I would like the line with "Task: Open the" and every line after it, down to the end of the entries below, output exactly and without pictures.

....................

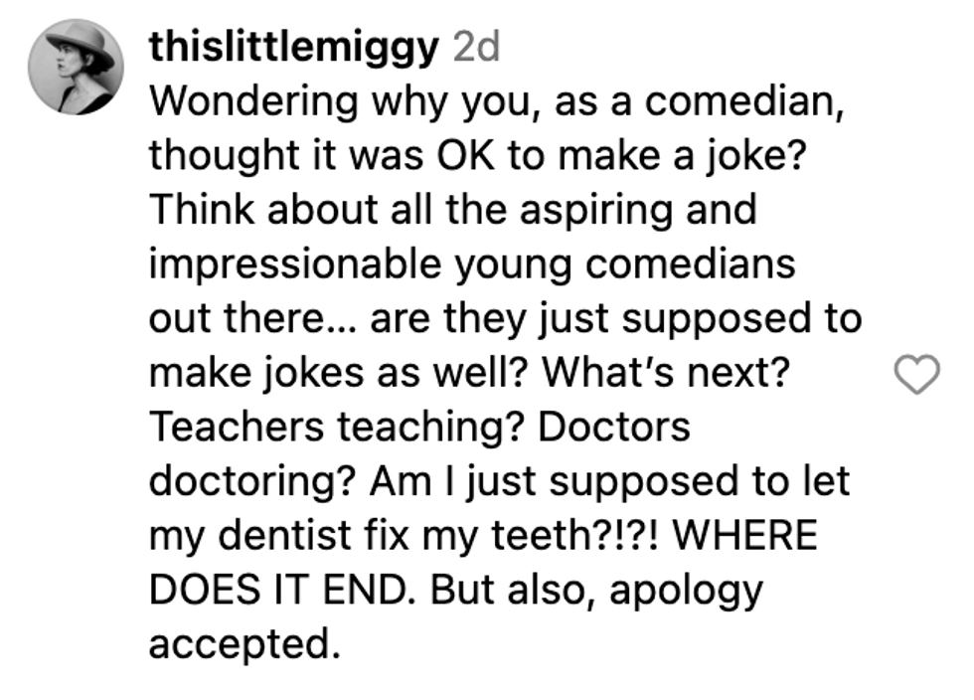Screen dimensions: 974x700
Task: Click the text "DOES IT END."
Action: coord(281,590)
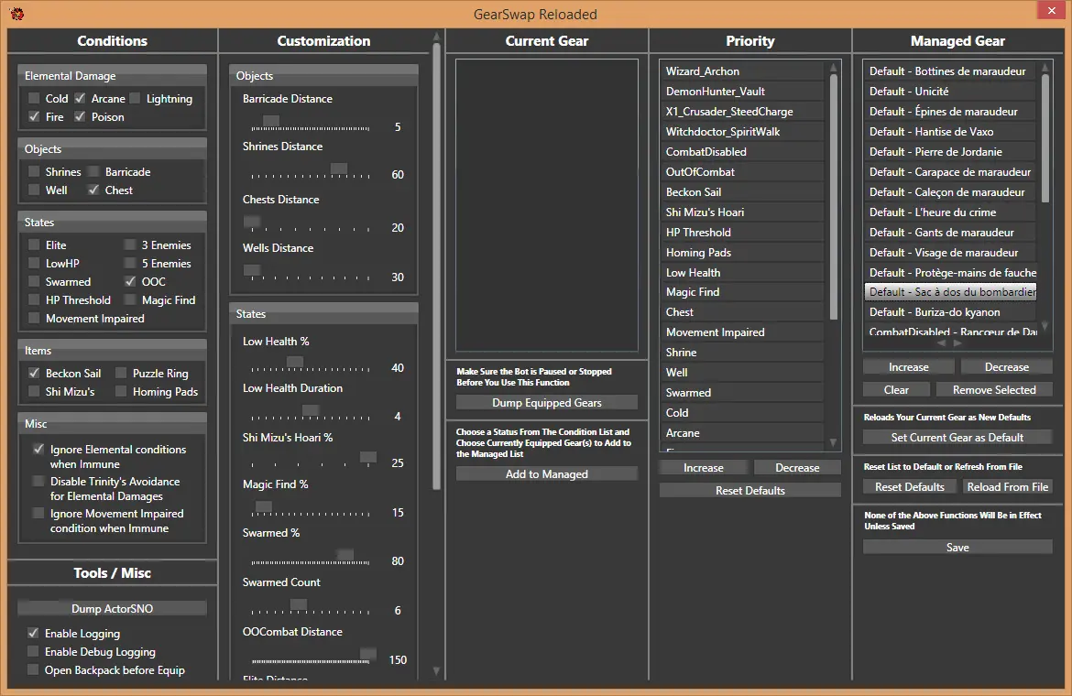
Task: Click the Priority list scroll-down arrow
Action: click(x=833, y=443)
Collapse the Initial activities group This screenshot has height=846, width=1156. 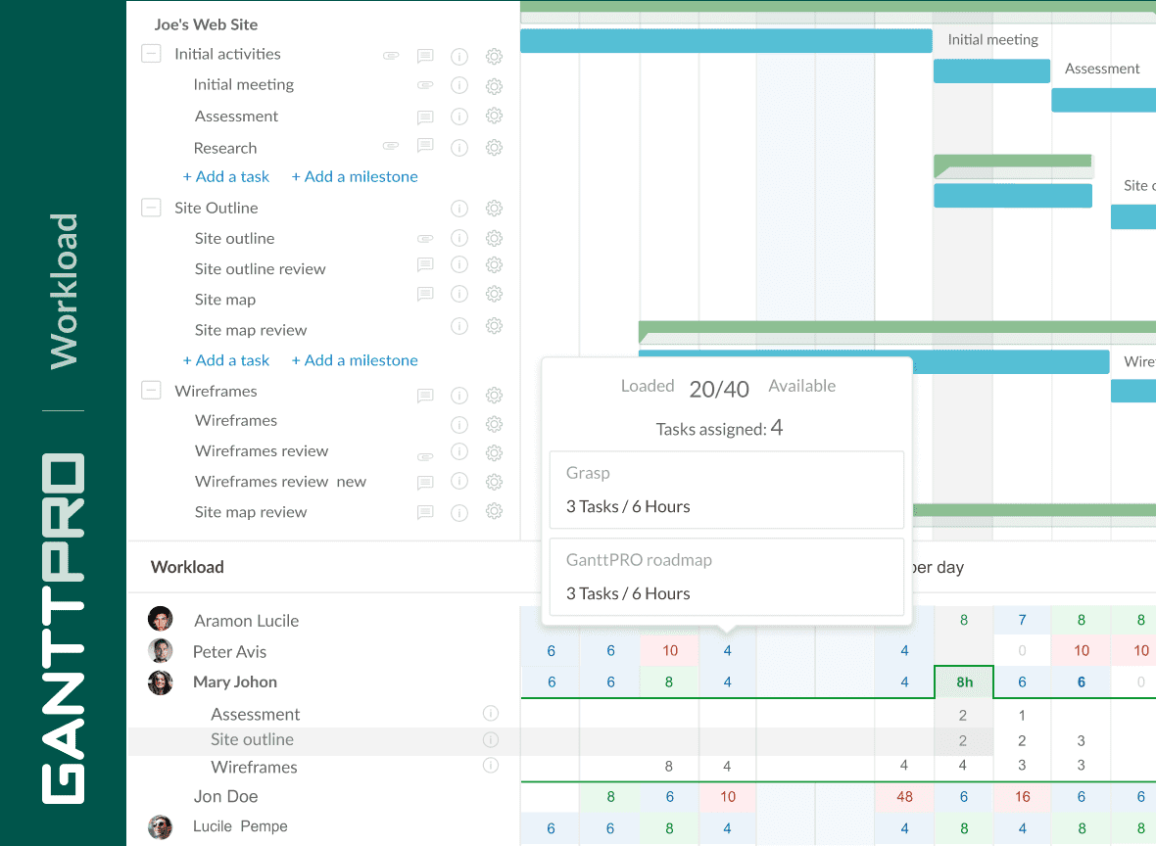pos(151,54)
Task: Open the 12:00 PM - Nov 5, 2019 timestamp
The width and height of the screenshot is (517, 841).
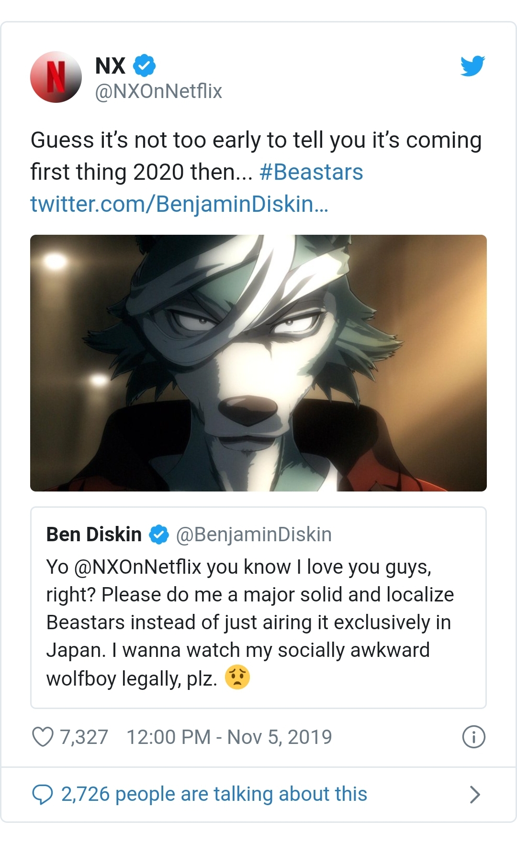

....................

**ANSWER TO THIS EXERCISE**
Task: Open the 12:00 PM - Nov 5, 2019 timestamp
The width and height of the screenshot is (517, 841).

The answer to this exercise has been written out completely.